Here is a link to the testimony from the National Association of Insurance Commissioners from July 08 that speaks to the issue:

http://www.naic.org/documents/testimony_0807_goldman.pdf

"Combined premiums now top $1.4 trillion. As a share of the U.S. economy, total insurance income grew from 7.4 percent of gross domestic product in 1960 to 11.9 percent in 2000. In 2005, while insurance companies were absorbing record losses, they were also making record profits. Profits and surplus have continued to increase each year since. Insurance company surplus is now over $500 billion for the first time ever.
Clearly, this is not an industry that has suffered under State insurance supervision. In light of the record profits just cited, one should look skeptically at claims by some in the industry that appropriate rate regulation is harming their ability to compete. "

There are numerous reports available from the Association.
 

TooFarTampa

SoWal Insider
Rapunzel probably has other data, but because my interest has been in the regulation of the industry, I keep up with that.

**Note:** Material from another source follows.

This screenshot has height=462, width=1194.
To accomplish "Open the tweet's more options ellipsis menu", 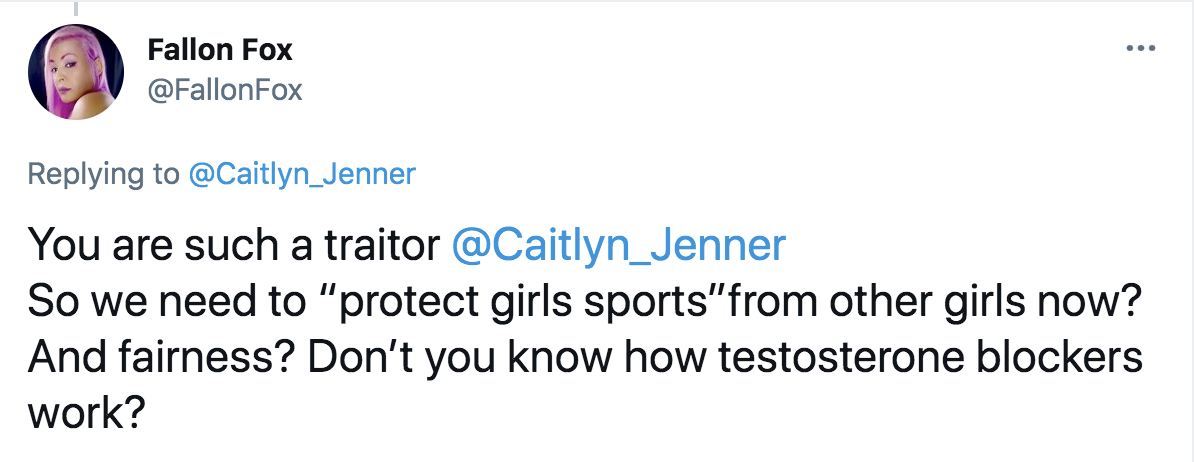I will point(1140,48).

Here is a link to the testimony from the National Association of Insurance Commissioners from July 08 that speaks to the issue:

http://www.naic.org/documents/testimony_0807_goldman.pdf

"Combined premiums now top $1.4 trillion. As a share of the U.S. economy, total insurance income grew from 7.4 percent of gross domestic product in 1960 to 11.9 percent in 2000. In 2005, while insurance companies were absorbing record losses, they were also making record profits. Profits and surplus have continued to increase each year since. Insurance company surplus is now over $500 billion for the first time ever.
Clearly, this is not an industry that has suffered under State insurance supervision. In light of the record profits just cited, one should look skeptically at claims by some in the industry that appropriate rate regulation is harming their ability to compete. "

There are numerous reports available from the Association.

Any idea how this breaks out by category? ie health, homeowners, auto, life, etc.?
 

GoodWitch58

Beach Fanatic
Oct 10, 2005
4,810
1,923
Any idea how this breaks out by category? ie health, homeowners, auto, life, etc.?

I think they have it broken out by categories and by state--I just didn't have the time to search for them all.